沢山もらったら、次は沢山かえす、お互い見栄(みえ)と言うものがあるからな。」
「はあ・・・」
何だか、原始人の物々交換みたいだ・・・、どうやら商人はいないらしい。
「まあ、次の交易隊がでるまで、一週間ほどだ。それまでこの村で過ごせばいい。
ああそうだ、あんたはうちの組で預かろう。」
「はあ、よろしく。」
「はあ、はあ、とはっきりとせん奴だなぁ。もう少しシャキッとしろよ。」
「はあ、すいません。」
「つぅ~、まあいいや。所でお前さん、巫女なんだから、なんかできるだろう?」
「はい、治癒魔法なら自信があります。」
「ほう~そうかい。そりゃぁ有難い。じゃあ、しばらく頼むよ!」
「あと・・・、製薬もしたいのですが・・・」
「なんだって、薬も作れるのか!凄いじゃないか。じゃんじゃん材料をもっていくからな。」
「いえ、そちらは覚えたてですから、練習です。」
「ええ~、なんだい、練習かい。じゃあ、萎びた薬草やら、腐りかかった材料を持っていくから。それで練習しなよ。」
「・・・・・・。」
現金で残念なエルフの戦士長である。
こうして連れられてきたのが、精霊樹の下に建てられた小屋だ。イヤリル神社の精霊樹アシュタロテの苗木の一本である。アシュタロテとは比べるべくもないが、樹の周囲を囲うのに大人が4~5人ほども手を繋がないといけないような大樹だ。その根元に、小さな、そして小綺麗な小屋が建っていた。そこを宿として提供してくれたのだ。彼らなりに、巫女に対して敬意を払ってくれているのだろう。
「どうだい、凄いだろう。精霊樹の木陰だぜ。」
「はあ・・・、ありがとうございます。」
自慢したいのはわかるが、エイドラ山地に221本もあるうちの一本なのだ。そこまで珍しいものでもない・・・。

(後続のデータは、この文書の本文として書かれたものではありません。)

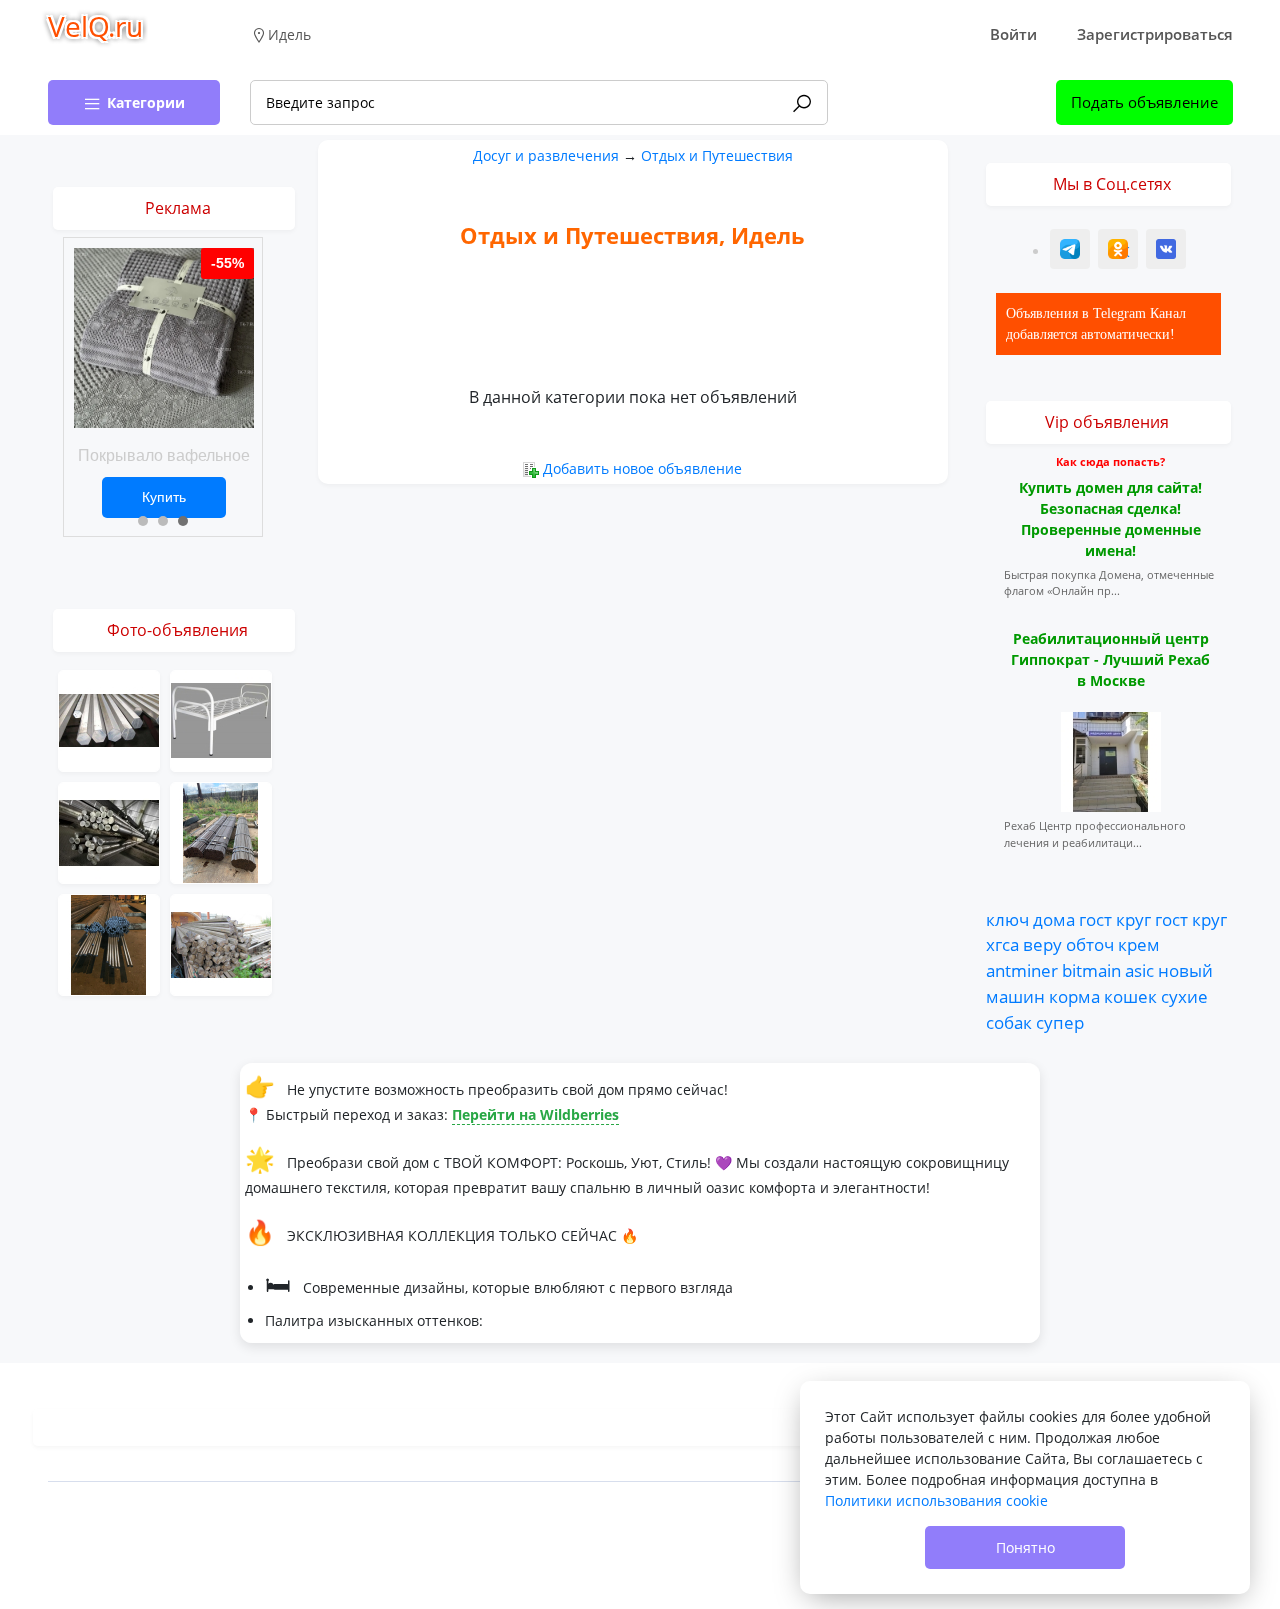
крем (1139, 944)
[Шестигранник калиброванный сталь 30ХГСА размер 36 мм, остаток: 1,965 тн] (221, 831)
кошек (1130, 996)
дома (1054, 919)
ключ (1007, 919)
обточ (1090, 944)
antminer (1022, 970)
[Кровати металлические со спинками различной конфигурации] (221, 719)
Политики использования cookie (936, 1500)
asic (1139, 970)
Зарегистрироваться (1155, 34)
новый (1185, 970)
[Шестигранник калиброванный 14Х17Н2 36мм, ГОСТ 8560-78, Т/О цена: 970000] (221, 943)
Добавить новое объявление (642, 468)
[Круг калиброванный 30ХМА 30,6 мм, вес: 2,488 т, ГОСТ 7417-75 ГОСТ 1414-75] (109, 943)
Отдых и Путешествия (717, 155)
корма (1074, 996)
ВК (1167, 251)
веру (1042, 944)
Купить (164, 497)
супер (1060, 1022)
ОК (1120, 251)
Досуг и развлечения (546, 155)
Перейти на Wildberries (535, 1114)
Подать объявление (1144, 102)
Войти (1013, 34)
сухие (1184, 996)
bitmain (1091, 970)
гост (1095, 919)
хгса (1002, 944)
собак (1009, 1022)
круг (1133, 919)
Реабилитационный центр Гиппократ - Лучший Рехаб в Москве (1110, 659)
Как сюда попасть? (1110, 461)
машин (1015, 996)
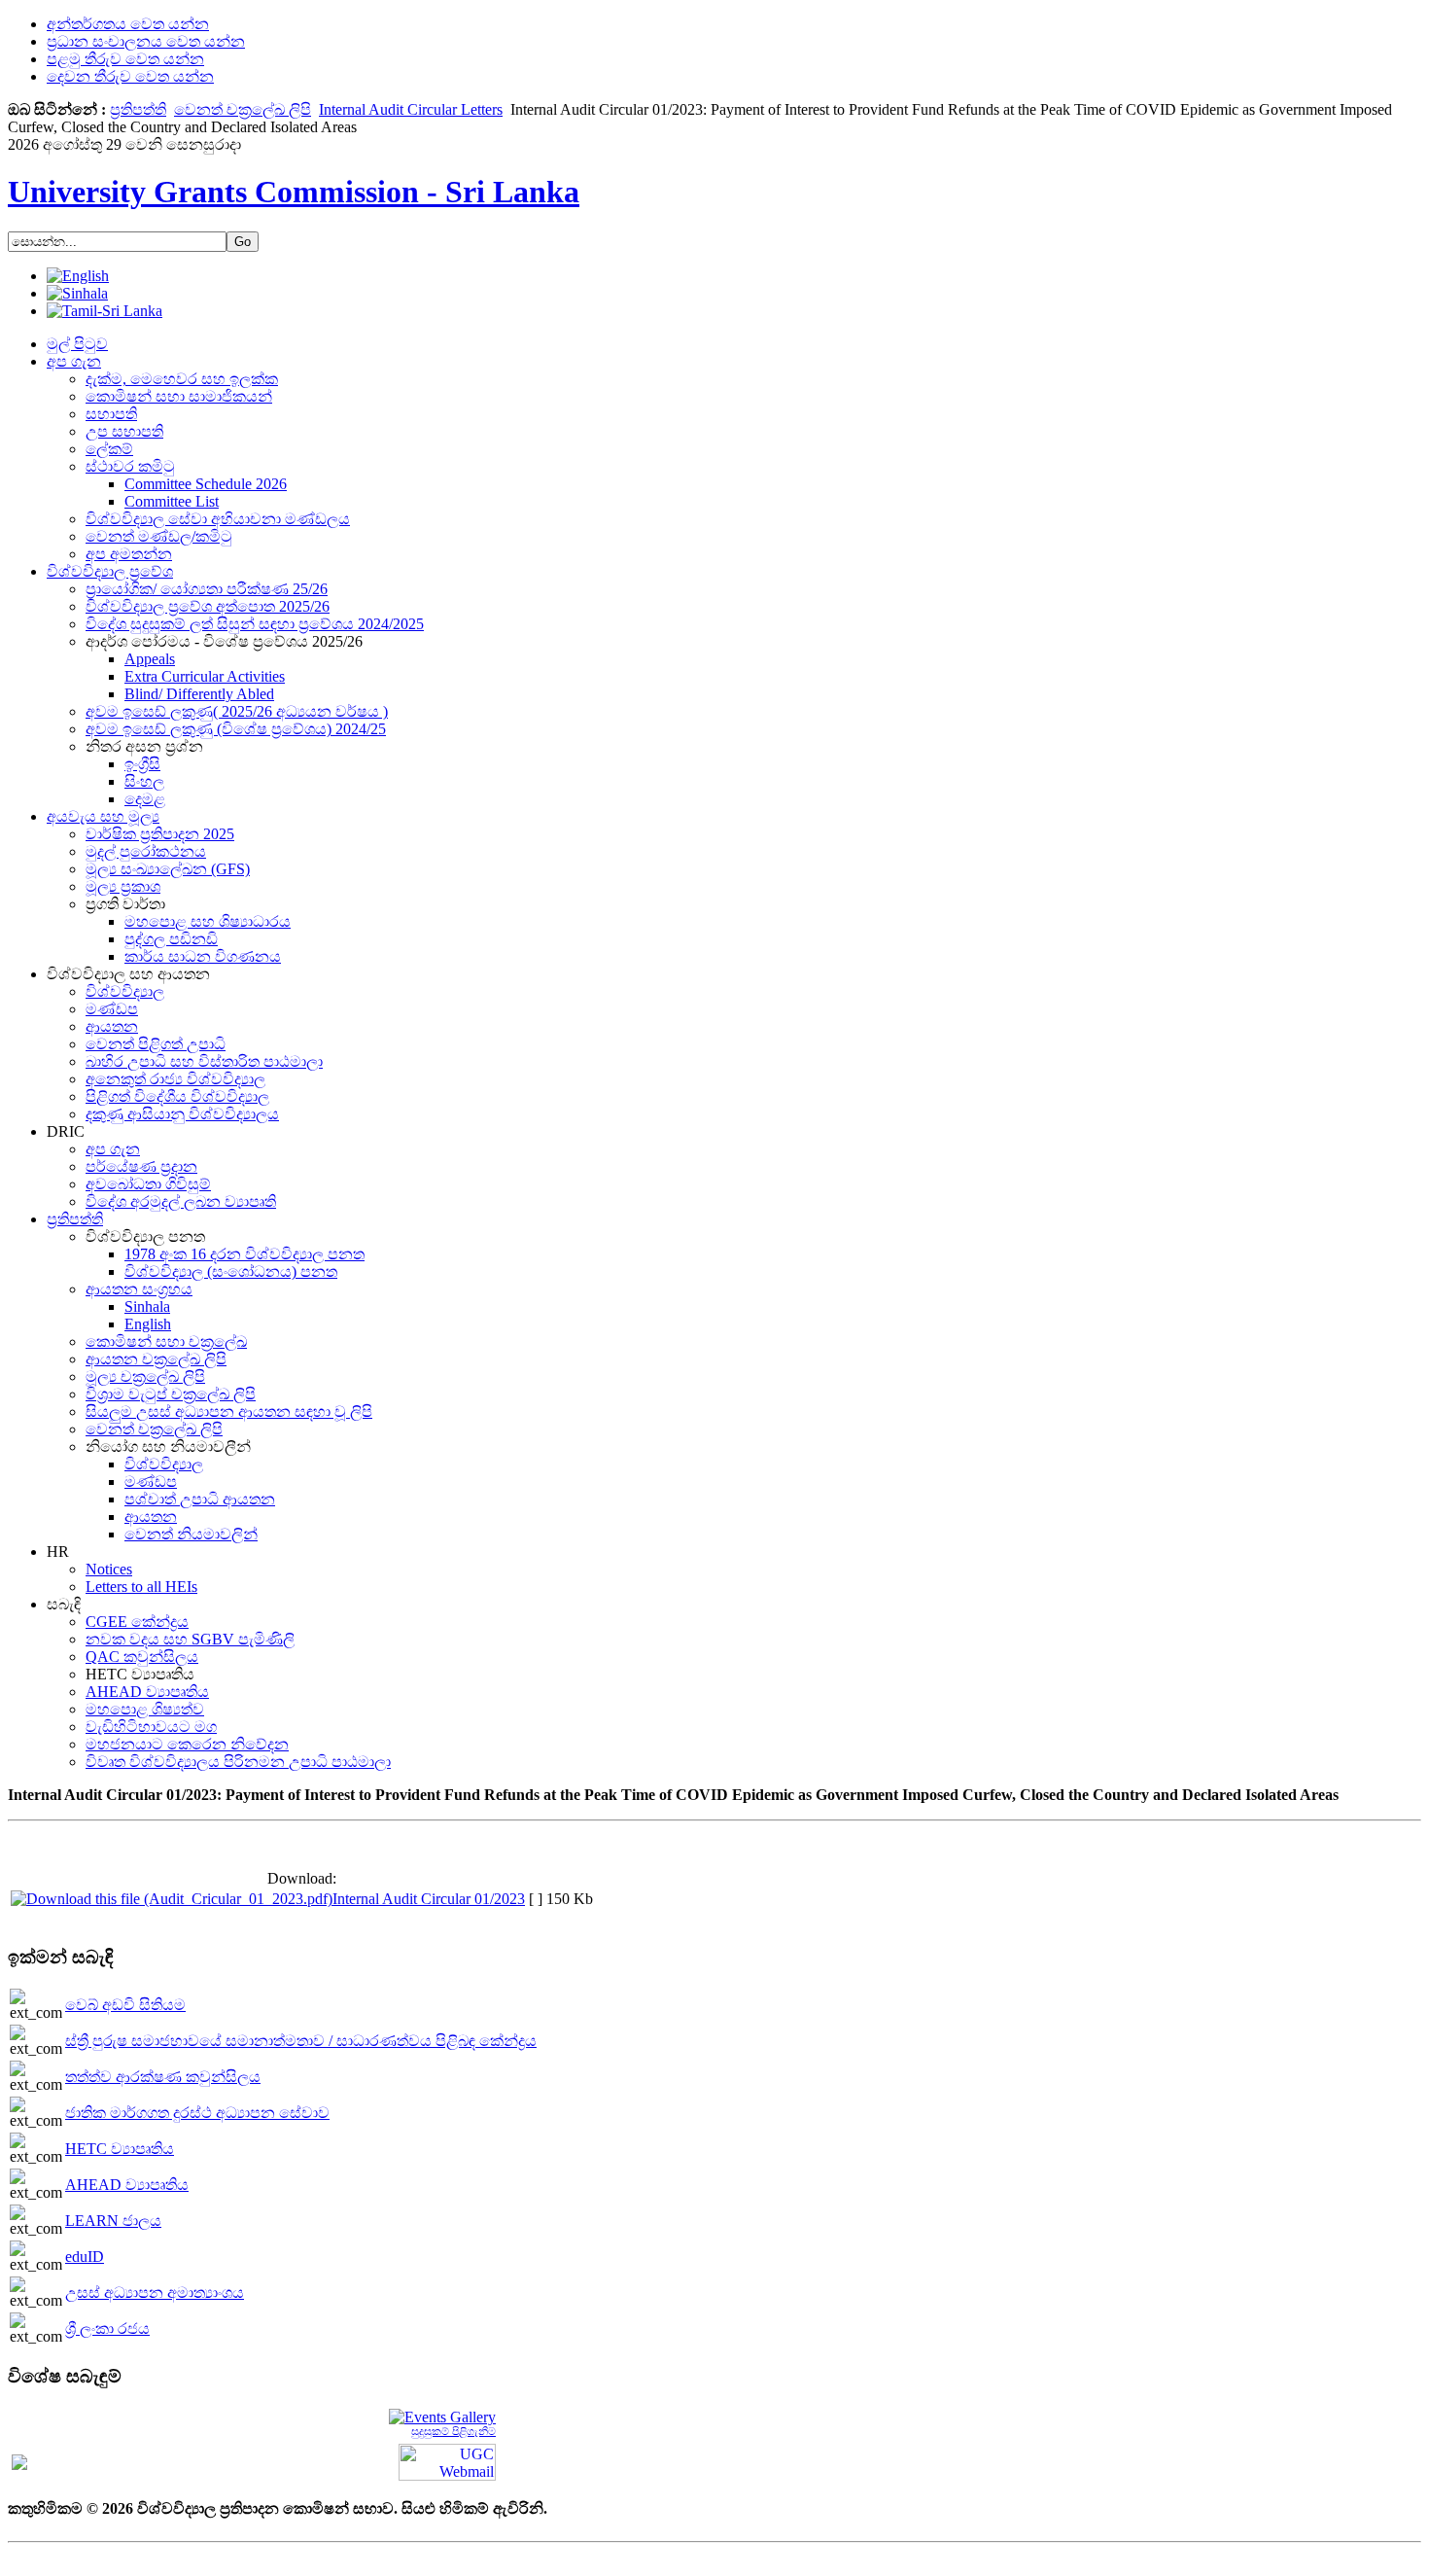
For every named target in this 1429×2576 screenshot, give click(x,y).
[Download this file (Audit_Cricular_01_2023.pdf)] (171, 1898)
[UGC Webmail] (447, 2460)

夕方になると近隣に住むエルフ達がやって来る。10人ほど。
治療を受けに来たのが4人で、残りは様子を見に来たらしい。治療が終わっても誰も帰らない、そのまま小屋のまえでバーベキューをし始めた。歓迎会もしてくれるようだ。
話しをせがまれて、テルミス王国の事、教会の事、バルディ大迷宮の事、ベルゲン辺境爵の事、そしてアッシュの遺跡、話のタネは山ほどもある。みんな退屈しているのだろう、眼を輝かして話を聞いている。
本当に、いろんな経験をしてきた・・・。
こうして何日間を過ごした。
でも結局の所、交易隊について行くことはなかった。事件がおきたから・・・。